İstanbul’un su ihtiyacına yıllarca katkı sağlayacak Melen Barajı’nın su tutacak beton duvarlarında, insan eli girecek boyutta, boydan boya çatlaklar oluşmuş. Bu ülke nice baraj ve nihayetinde GAP gibi dev bir proje yaptı. Bu tecrübeler çöp mü oldu şimdi? Zemin etüdü, beton kalitesi, statik donanım gibi bilimsel konular Melen’de nasıl ihmal edilmiş olabilir?
Akkuyu Nükleer Santral inşaatında, reaktörün oturacağı temel betonunda çatlaklar oluşuyor. Taşeron işçileri 4 aydır maaş alamıyoruz diye iş bırakıyor. Burada görev yapan insanlar, denetimciler, nasıl bir inşaatın sorumluluğunu üstlenmiş olduklarının farkında mı acaba? Trajikomik. Bu işin sorumluları, bir nükleer santralda, nükleer sızıntının nelere mal olacağının bilincinde mi, böyle bir yapının her aşamasında bilim insanlarının denetimi ve onayının şart olduğunun farkındalar mı?

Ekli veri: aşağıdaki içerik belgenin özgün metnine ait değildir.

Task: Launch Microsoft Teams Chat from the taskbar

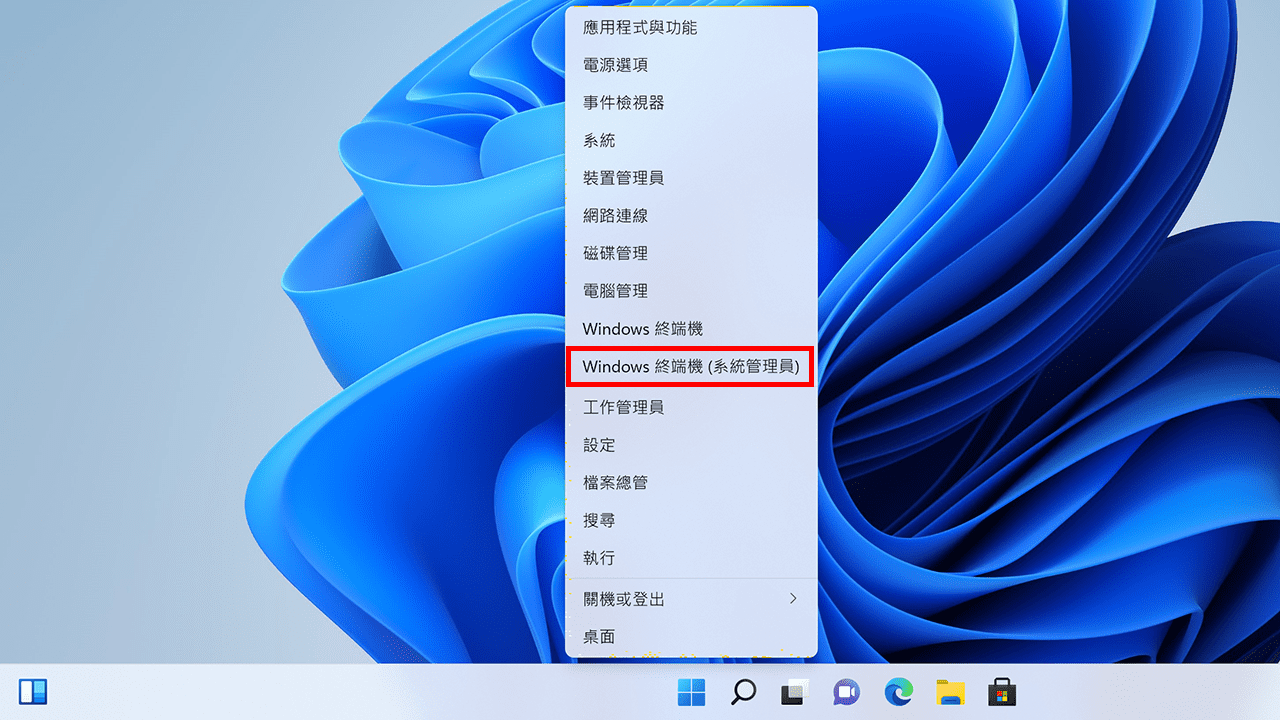Action: (846, 691)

2021’de binlerce hektar orman yandı ve Orman Bakanlığı’nın söndürme uçağı yok. Üstelik yıllardır orman yangınları ile mücadele eden bir ülkeyiz. Onlarca yıllık tecrübe ve birikim sahibiyiz. Bu bilimsel bir duruş mu? Geleceğimizi ipotek altına alan bu sonuca sebep olanların uzmanlık alanı ne? Peki sorumlulukları ne? Pek çok ülke, bilimin ışığında tarımsal verimliliğini birkaç kat arttırırken, binlerce hektar verimli toprağı ve tecrübesi ile hububat ihraç eden ülkemiz neden ithalat yapmak zorunda kaldı?

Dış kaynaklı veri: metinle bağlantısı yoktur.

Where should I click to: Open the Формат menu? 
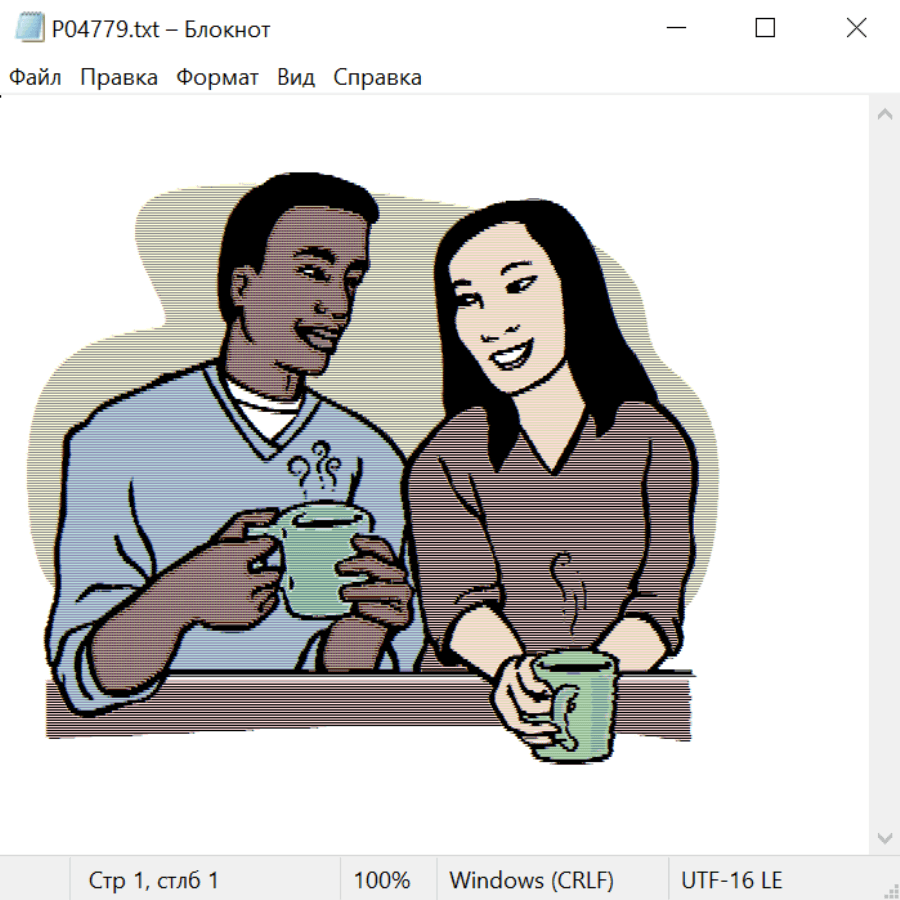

Örnekler sayfalara sığmayacak kadar çok ve vahim. Son günlerde gündemde olan ise çok enteresan. Trabzon’da deniz doldurulup, dolgunun üstüne 40 bin kişilik stadyum inşa edilmiş. Sentinel-1 Uydusundan alınan verilerle yapılan tespitlere göre, zeminde çökmeler ve kabarmalar oluşmaya başlamış. İstanbul Teknik Üniversitesi’nden bilim adamları durumu tespit edip, bildirmişler. Ayrıca Stadyum binasında çatlaklar görüldüğü, bunların sıva ile kapatılmaya çalışıldığı da bildirilmiş. Bazıları da konuyu ciddiyetten uzak şekilde, her halde nükte olsun diye Trabzon seyircisinin çok zıplamasının sonucudur şeklinde hafife almış. Daha vahim olanı, aynı zemin üzerine bir de şehir hastanesi yapılmakta olması ve zemindeki sorunlar biliniyor olmasına rağmen, ilave bir tedbir düşünülmeden devam inşaatın ediyor olması. Dolgudaki sorunlar, 3 Kasım 2021’de “Geocarto International” adlı dünya çapındaki üst düzey bilim dergisinde yayımlanmış, hem 40 bin kişilik stadyumun kompleksinin, hem de dev hastanenin ciddi risk altında olduğu da belirtilmiş. Demek bu konudaki tecrübelerimizde işe yaramamış ya da bir yerlerde zaaf yaşanmış. Belli ki bu çok ciddi yatırımda bilimin ışığından gerektiği ölçüde faydalanılmamış. Uyarılar dahi dikkate alınmayarak, inşaat devam ettirilmiş. Bilime ve gerçek bilim adamına saygı göstermemek gelecekle ilgili kaygılarımızı arttırmaya devam ediyor. Üniversitelerimizin sayısı artıyor ancak kalitesi maalesef düşüyor.